REQUIRED ACTION:
Copy every line from the one that holds "You are a GUI" to the end of the records below, exactly and with nothing else, but without any pictures.

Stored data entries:
■ ■ ■ ■ ■ ■ ■

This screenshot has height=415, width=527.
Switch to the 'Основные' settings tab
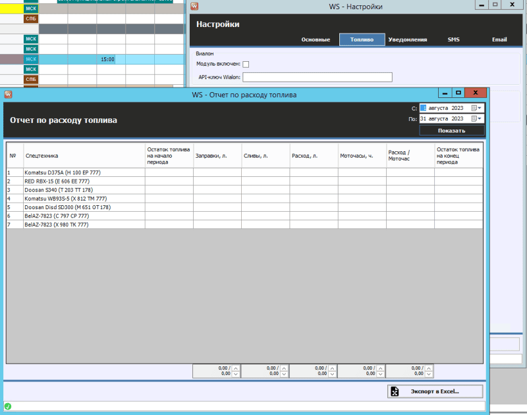(x=316, y=39)
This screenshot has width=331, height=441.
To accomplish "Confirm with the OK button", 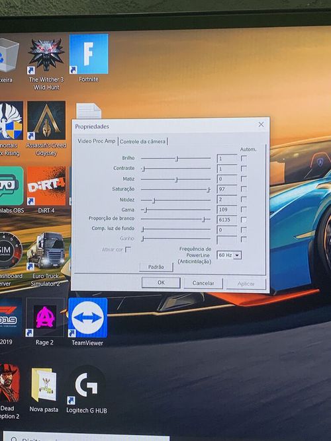I will pos(161,283).
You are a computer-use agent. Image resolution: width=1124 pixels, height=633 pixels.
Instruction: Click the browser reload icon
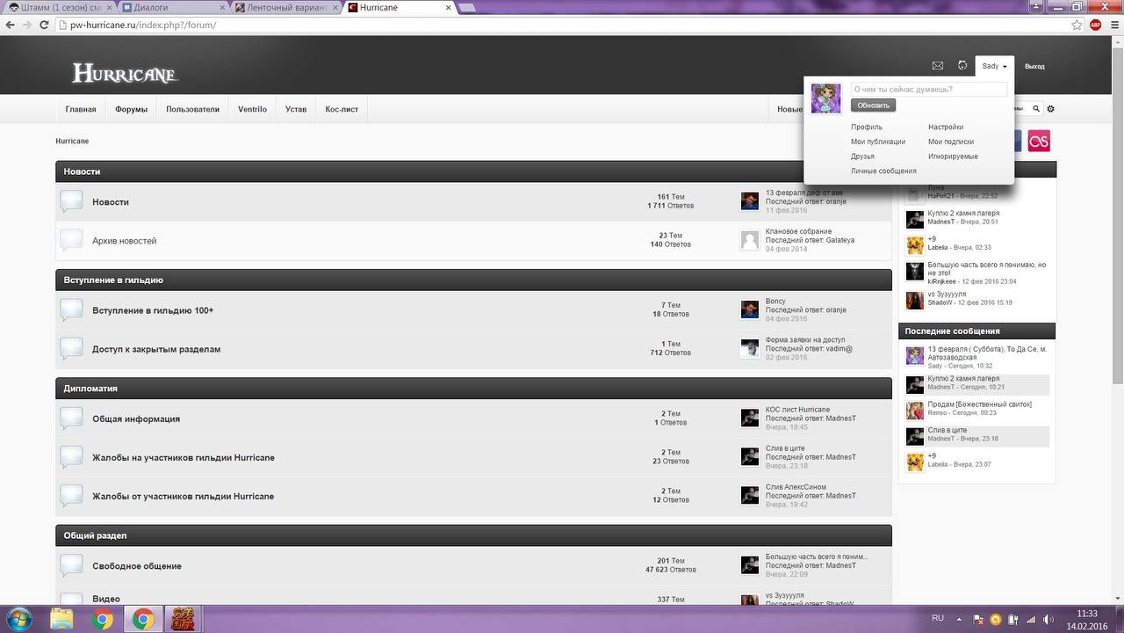pyautogui.click(x=44, y=25)
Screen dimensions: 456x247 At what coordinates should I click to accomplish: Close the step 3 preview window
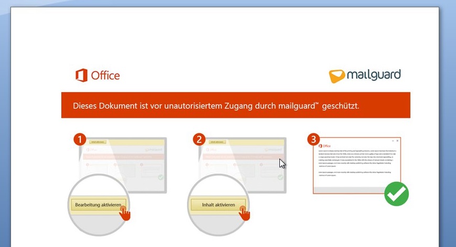398,140
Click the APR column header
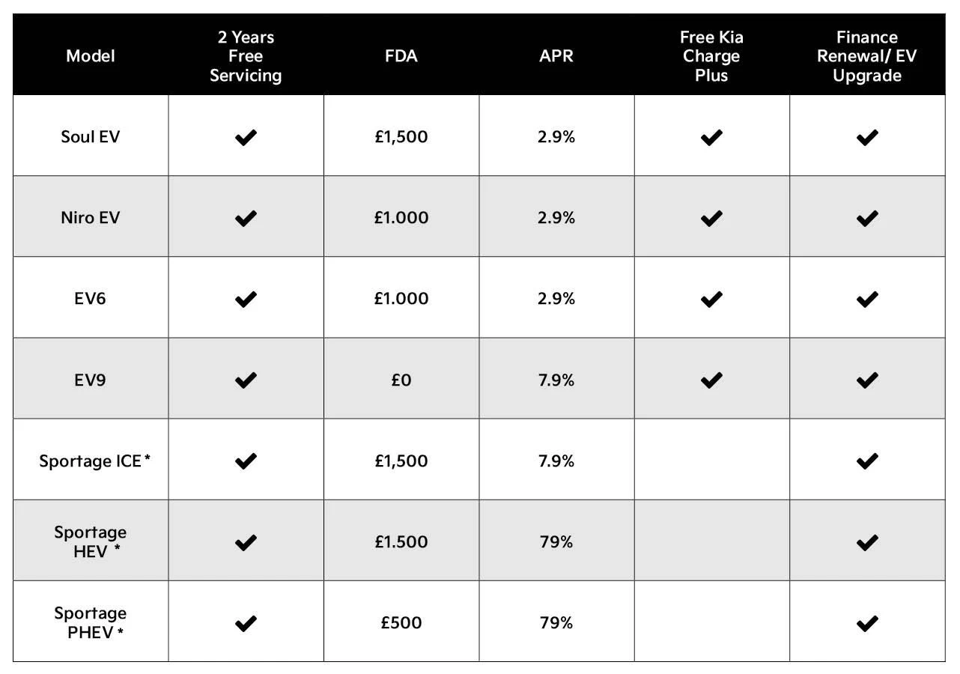Screen dimensions: 960x674 [556, 56]
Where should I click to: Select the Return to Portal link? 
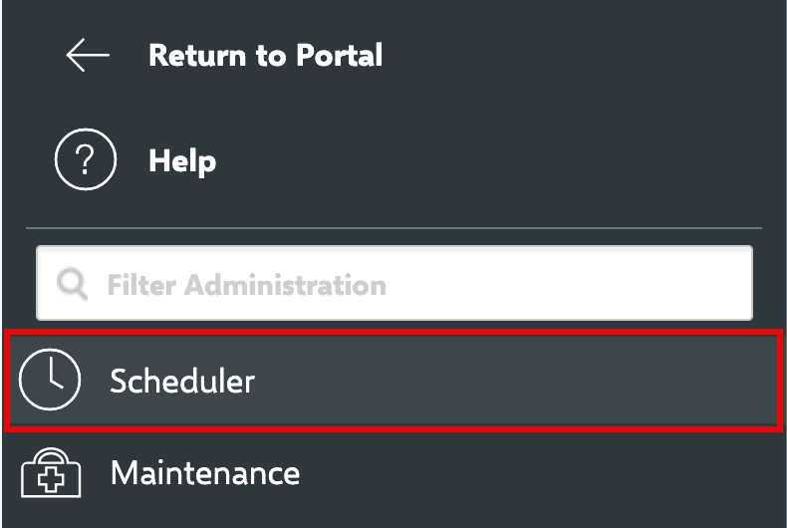(264, 56)
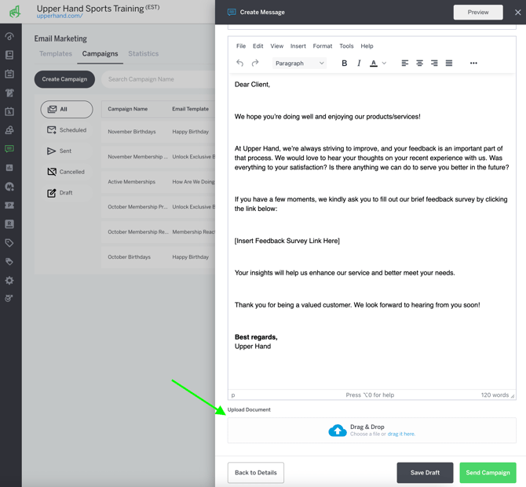Viewport: 526px width, 487px height.
Task: Open the Tools menu in editor
Action: pyautogui.click(x=346, y=46)
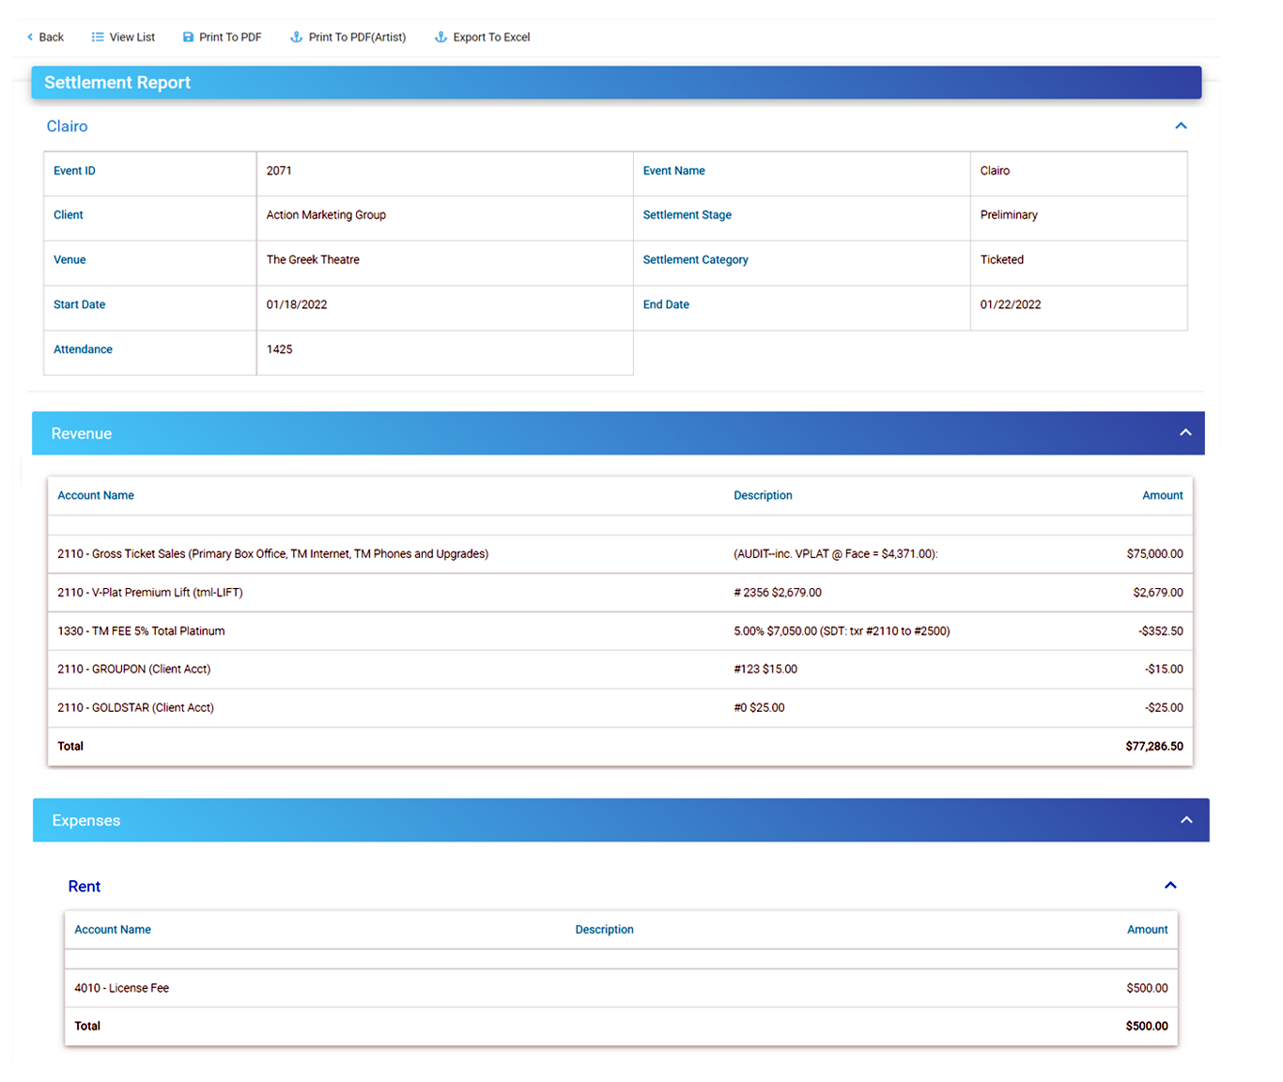This screenshot has height=1082, width=1283.
Task: Click the End Date label link
Action: (x=666, y=304)
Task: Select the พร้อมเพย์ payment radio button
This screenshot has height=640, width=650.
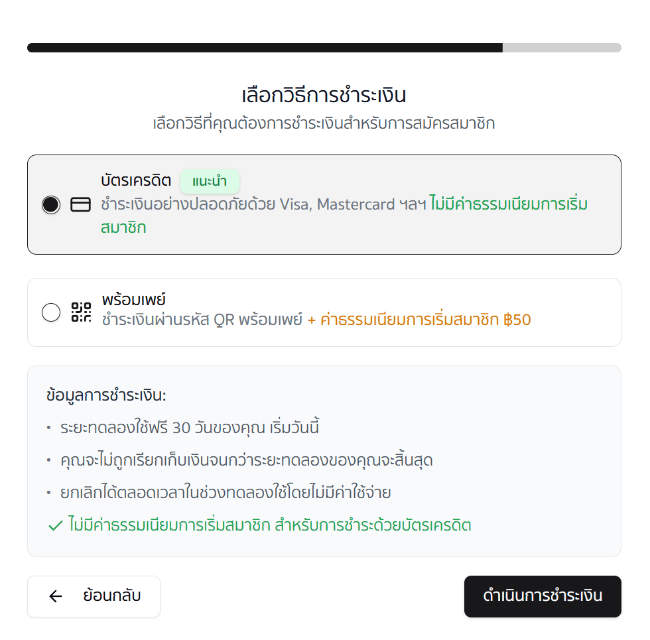Action: tap(50, 312)
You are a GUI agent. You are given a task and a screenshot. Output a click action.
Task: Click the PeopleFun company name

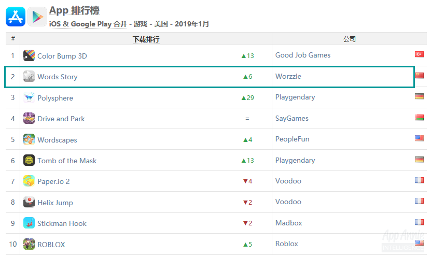(292, 139)
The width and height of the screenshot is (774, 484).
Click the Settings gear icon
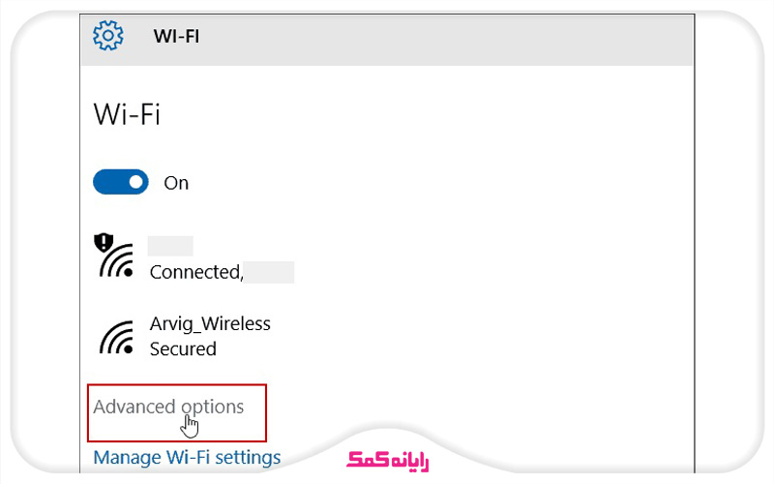point(107,36)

■ ■ ■ ■ ■ ■ ■

TASK RESPONSE:
You are a GUI agent. You are given a task and a screenshot. Output a click action.
Task: Click the PeopleFun company name

(292, 139)
The width and height of the screenshot is (774, 484).
Click the Settings gear icon
point(107,36)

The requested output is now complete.